[Stored data Boundary: Start]

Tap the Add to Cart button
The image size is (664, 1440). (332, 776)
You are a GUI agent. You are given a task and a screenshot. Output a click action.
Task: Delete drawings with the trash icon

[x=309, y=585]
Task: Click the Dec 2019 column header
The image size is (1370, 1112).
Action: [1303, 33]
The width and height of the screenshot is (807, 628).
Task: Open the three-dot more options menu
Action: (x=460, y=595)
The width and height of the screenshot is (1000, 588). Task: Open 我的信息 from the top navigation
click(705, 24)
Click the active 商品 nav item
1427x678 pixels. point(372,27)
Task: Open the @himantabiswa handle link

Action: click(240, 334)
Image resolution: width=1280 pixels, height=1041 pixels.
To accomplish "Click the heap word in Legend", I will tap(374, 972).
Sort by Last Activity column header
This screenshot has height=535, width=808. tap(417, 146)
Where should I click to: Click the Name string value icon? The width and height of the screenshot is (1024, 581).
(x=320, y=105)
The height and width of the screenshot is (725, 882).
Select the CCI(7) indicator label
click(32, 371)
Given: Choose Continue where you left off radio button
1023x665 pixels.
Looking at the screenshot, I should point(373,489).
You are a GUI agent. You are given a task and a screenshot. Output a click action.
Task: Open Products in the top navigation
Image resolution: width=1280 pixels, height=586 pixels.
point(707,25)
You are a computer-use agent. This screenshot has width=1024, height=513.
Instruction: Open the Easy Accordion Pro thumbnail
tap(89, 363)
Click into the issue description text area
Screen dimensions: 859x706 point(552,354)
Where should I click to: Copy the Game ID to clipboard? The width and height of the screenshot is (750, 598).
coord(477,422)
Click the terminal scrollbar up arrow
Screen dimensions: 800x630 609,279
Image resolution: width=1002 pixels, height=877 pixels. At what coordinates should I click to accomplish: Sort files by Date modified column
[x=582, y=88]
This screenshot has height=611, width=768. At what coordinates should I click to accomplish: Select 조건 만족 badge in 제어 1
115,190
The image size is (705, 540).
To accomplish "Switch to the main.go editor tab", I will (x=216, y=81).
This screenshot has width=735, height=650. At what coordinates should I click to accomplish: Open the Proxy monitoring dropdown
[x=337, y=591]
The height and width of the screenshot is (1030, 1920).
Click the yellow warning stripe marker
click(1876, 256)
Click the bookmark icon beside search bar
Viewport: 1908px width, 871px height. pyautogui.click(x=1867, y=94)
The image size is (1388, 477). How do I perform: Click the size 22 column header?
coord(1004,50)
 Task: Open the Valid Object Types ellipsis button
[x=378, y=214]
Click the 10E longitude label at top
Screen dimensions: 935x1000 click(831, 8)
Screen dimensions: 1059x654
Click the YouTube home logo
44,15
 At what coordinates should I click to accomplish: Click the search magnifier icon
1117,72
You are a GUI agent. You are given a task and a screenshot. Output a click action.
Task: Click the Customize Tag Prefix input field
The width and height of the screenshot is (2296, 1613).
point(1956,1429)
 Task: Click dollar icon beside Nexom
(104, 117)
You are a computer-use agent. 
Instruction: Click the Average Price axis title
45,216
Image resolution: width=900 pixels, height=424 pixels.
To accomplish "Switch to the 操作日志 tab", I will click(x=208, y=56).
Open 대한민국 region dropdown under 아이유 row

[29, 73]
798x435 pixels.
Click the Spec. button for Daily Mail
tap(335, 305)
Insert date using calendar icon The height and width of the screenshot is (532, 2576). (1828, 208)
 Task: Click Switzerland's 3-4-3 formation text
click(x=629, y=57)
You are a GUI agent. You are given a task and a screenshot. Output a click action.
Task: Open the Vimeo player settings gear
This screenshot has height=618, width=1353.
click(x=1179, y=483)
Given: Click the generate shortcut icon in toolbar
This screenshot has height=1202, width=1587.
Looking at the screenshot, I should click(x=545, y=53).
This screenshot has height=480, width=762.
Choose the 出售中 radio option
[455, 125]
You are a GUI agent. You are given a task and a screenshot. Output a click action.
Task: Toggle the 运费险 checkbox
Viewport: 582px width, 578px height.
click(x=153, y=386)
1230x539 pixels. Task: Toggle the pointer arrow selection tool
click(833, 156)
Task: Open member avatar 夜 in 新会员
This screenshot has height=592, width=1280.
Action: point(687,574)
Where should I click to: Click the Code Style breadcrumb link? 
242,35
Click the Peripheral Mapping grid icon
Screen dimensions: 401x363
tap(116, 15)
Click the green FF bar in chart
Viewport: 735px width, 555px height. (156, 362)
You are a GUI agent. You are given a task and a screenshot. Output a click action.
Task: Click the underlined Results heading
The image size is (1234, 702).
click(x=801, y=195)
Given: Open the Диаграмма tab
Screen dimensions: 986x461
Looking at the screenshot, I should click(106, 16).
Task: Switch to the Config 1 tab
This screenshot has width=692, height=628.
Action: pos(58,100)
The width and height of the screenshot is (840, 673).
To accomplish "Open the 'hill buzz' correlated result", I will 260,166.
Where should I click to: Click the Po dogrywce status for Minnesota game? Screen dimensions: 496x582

[Stored data Boundary: End]

#### Exercise brief
Write every record out again, letter for letter.

#### Answer box
Tap the Add to Cart button
The image size is (664, 1440). (332, 776)
You are a GUI agent. You are given a task and a screenshot. Output a click action.
Task: Delete drawings with the trash icon

[x=309, y=585]
Task: Click the Dec 2019 column header
The image size is (1370, 1112).
Action: [1303, 33]
The width and height of the screenshot is (807, 628).
Task: Open the three-dot more options menu
Action: (x=460, y=595)
The width and height of the screenshot is (1000, 588). Task: Open 我的信息 from the top navigation
click(705, 24)
Click the active 商品 nav item
1427x678 pixels. point(372,27)
Task: Open the @himantabiswa handle link

Action: click(240, 334)
Image resolution: width=1280 pixels, height=1041 pixels.
To accomplish "Click the heap word in Legend", I will tap(374, 972).
Sort by Last Activity column header
This screenshot has height=535, width=808. tap(417, 146)
Where should I click to: Click the Name string value icon? The width and height of the screenshot is (1024, 581).
(x=320, y=105)
The height and width of the screenshot is (725, 882).
Select the CCI(7) indicator label
click(32, 371)
Given: Choose Continue where you left off radio button
1023x665 pixels.
Looking at the screenshot, I should point(373,489).
You are a GUI agent. You are given a task and a screenshot. Output a click action.
Task: Open Products in the top navigation
Image resolution: width=1280 pixels, height=586 pixels.
point(707,25)
You are a computer-use agent. This screenshot has width=1024, height=513.
Instruction: Open the Easy Accordion Pro thumbnail
tap(89, 363)
Click into the issue description text area
Screen dimensions: 859x706 point(552,354)
Where should I click to: Copy the Game ID to clipboard? The width and height of the screenshot is (750, 598).
coord(477,422)
Click the terminal scrollbar up arrow
Screen dimensions: 800x630 609,279
Image resolution: width=1002 pixels, height=877 pixels. At what coordinates should I click to accomplish: Sort files by Date modified column
[x=582, y=88]
This screenshot has height=611, width=768. At what coordinates should I click to accomplish: Select 조건 만족 badge in 제어 1
115,190
The image size is (705, 540).
To accomplish "Switch to the main.go editor tab", I will (x=216, y=81).
This screenshot has width=735, height=650. At what coordinates should I click to accomplish: Open the Proxy monitoring dropdown
[x=337, y=591]
The height and width of the screenshot is (1030, 1920).
Click the yellow warning stripe marker
click(1876, 256)
Click the bookmark icon beside search bar
Viewport: 1908px width, 871px height. pyautogui.click(x=1867, y=94)
The image size is (1388, 477). How do I perform: Click the size 22 column header?
coord(1004,50)
 Task: Open the Valid Object Types ellipsis button
[x=378, y=214]
Click the 10E longitude label at top
Screen dimensions: 935x1000 click(831, 8)
Screen dimensions: 1059x654
Click the YouTube home logo
44,15
 At what coordinates should I click to accomplish: Click the search magnifier icon
1117,72
You are a GUI agent. You are given a task and a screenshot. Output a click action.
Task: Click the Customize Tag Prefix input field
The width and height of the screenshot is (2296, 1613).
point(1956,1429)
 Task: Click dollar icon beside Nexom
(104, 117)
You are a computer-use agent. 
Instruction: Click the Average Price axis title
45,216
Image resolution: width=900 pixels, height=424 pixels.
To accomplish "Switch to the 操作日志 tab", I will click(x=208, y=56).
Open 대한민국 region dropdown under 아이유 row

[29, 73]
798x435 pixels.
Click the Spec. button for Daily Mail
tap(335, 305)
Insert date using calendar icon The height and width of the screenshot is (532, 2576). (1828, 208)
 Task: Click Switzerland's 3-4-3 formation text
click(x=629, y=57)
You are a GUI agent. You are given a task and a screenshot. Output a click action.
Task: Open the Vimeo player settings gear
This screenshot has height=618, width=1353.
click(x=1179, y=483)
Given: Click the generate shortcut icon in toolbar
This screenshot has height=1202, width=1587.
Looking at the screenshot, I should click(x=545, y=53).
This screenshot has height=480, width=762.
Choose the 出售中 radio option
[455, 125]
You are a GUI agent. You are given a task and a screenshot. Output a click action.
Task: Toggle the 运费险 checkbox
Viewport: 582px width, 578px height.
click(x=153, y=386)
1230x539 pixels. Task: Toggle the pointer arrow selection tool
click(833, 156)
Task: Open member avatar 夜 in 新会员
This screenshot has height=592, width=1280.
Action: point(687,574)
Where should I click to: Click the Code Style breadcrumb link? 
242,35
Click the Peripheral Mapping grid icon
Screen dimensions: 401x363
tap(116, 15)
Click the green FF bar in chart
Viewport: 735px width, 555px height. (156, 362)
You are a GUI agent. You are given a task and a screenshot. Output a click action.
Task: Click the underlined Results heading
The image size is (1234, 702).
click(x=801, y=195)
Given: Open the Диаграмма tab
Screen dimensions: 986x461
Looking at the screenshot, I should click(106, 16).
Task: Switch to the Config 1 tab
This screenshot has width=692, height=628.
Action: pos(58,100)
The width and height of the screenshot is (840, 673).
To accomplish "Open the 'hill buzz' correlated result", I will 260,166.
Where should I click to: Click the Po dogrywce status for Minnesota game? Screen dimensions: 496x582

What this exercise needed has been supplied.